Site Última Hora

Mais de 250 organizações do mundo inteiro assinaram um abaixo-assinado apoiando a decisão de quebra de patente do coquetel Anti-Aids Efavirenz, produzido pelo laboratório Merck, Sharp & Dohme, anunciada pelo presidente Lula no último dia 4. Logo após a decisão ser divulgada, a Organização Mundial de Saúde (OMS) manifestou o seu apoio ao governo brasileiro.

O medicamento é consumido por 75 mil pacientes de Aids na rede pública no Brasil inteiro e o licenciamento deve gerar uma economia ao governo de US$ 30 milhões ao ano até 2012.

O abaixo-assinado aponta que a quebra de patente é uma decisão histórica e pioneira na América Latina e deve-se também a um forte processo de mobilização social, de resistência aos abusos cometidos pelas transnacionais que são amparadas pelo atual sistema de proteção intelectual.

Segundo o documento, a licença compulsória do medicamento permite a produção de versões genéricas a preços mais acessíveis, ampliando o acesso da população e diminuindo o impacto causado pelos monopólios das empresas.

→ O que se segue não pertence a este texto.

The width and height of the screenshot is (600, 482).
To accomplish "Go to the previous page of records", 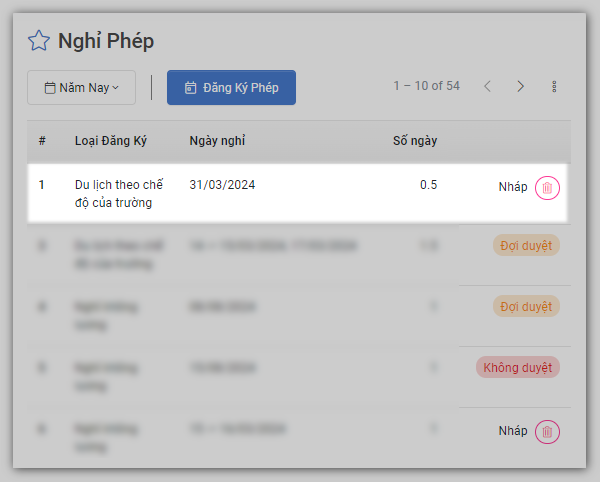I will 487,87.
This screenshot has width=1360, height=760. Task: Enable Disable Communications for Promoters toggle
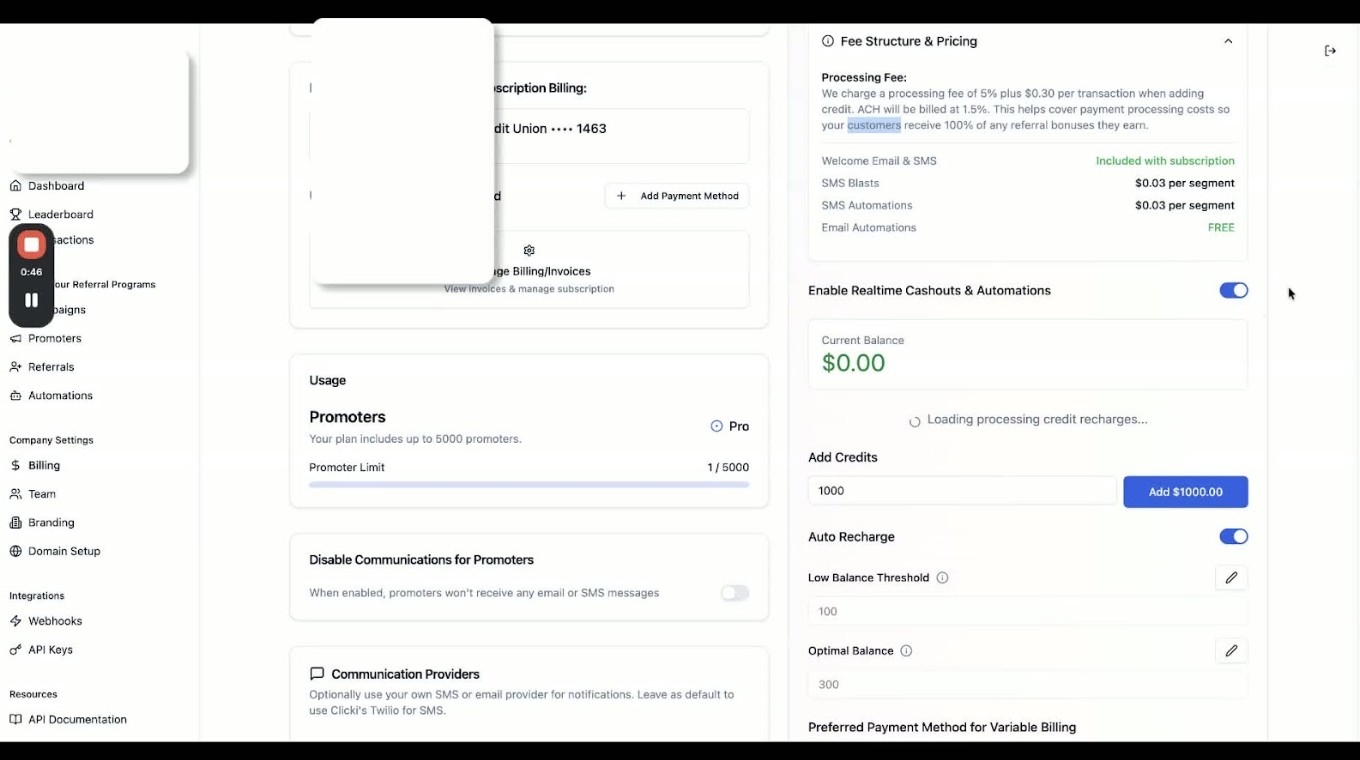(x=735, y=593)
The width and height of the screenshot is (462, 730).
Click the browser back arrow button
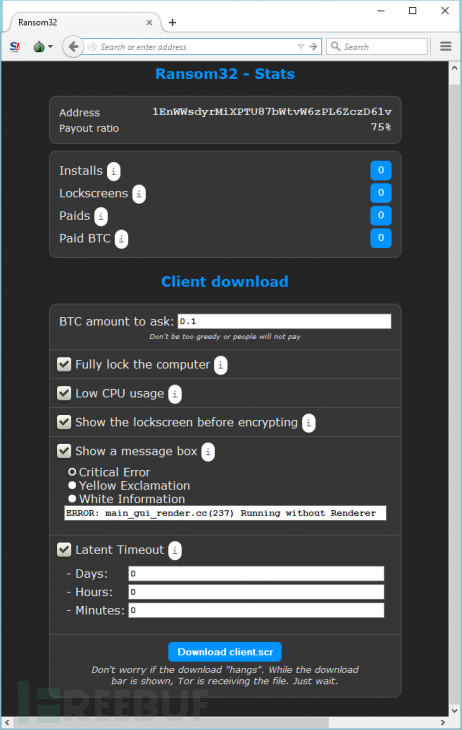click(73, 47)
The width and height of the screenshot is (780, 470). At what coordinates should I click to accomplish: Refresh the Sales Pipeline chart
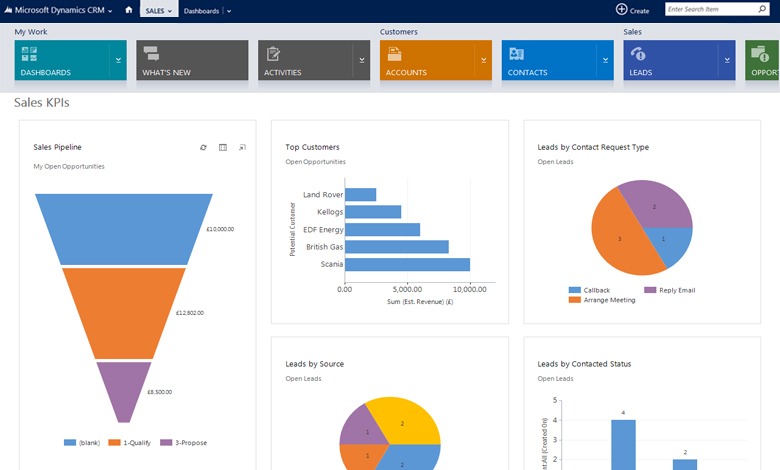pos(203,147)
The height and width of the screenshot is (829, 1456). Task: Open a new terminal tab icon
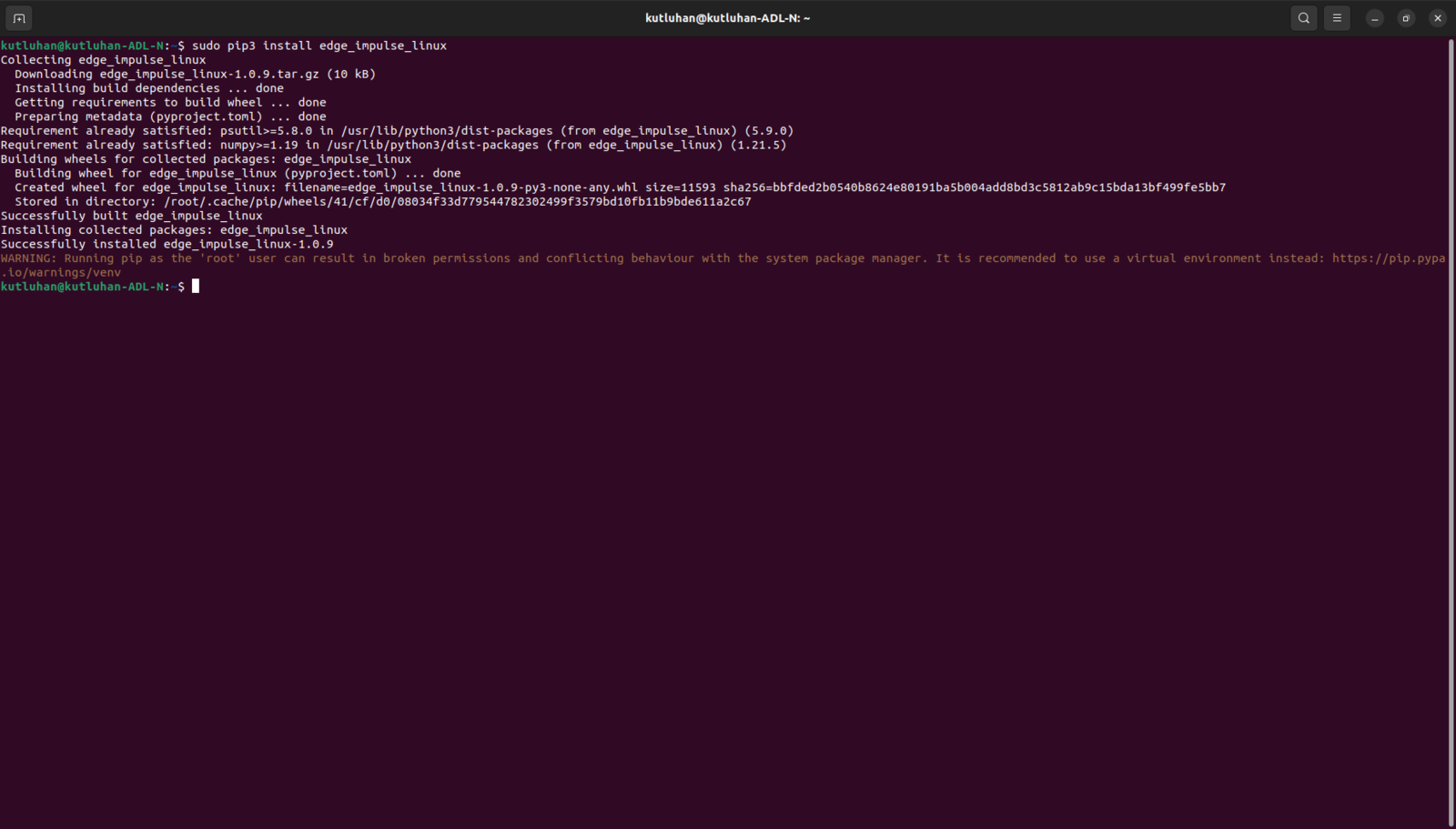(x=19, y=18)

O documento ressalta a legalidade e a legitimidade do instrumento utilizado, tanto na legislação nacional, quanto nos acordos internacionais de comércio. A propriedade intelectual não impacta somente a saúde pública, mas também a segurança e soberania alimentar, a biodiversidade, a manutenção da cultura dos povos, o acesso à informação e o direito à comunicação.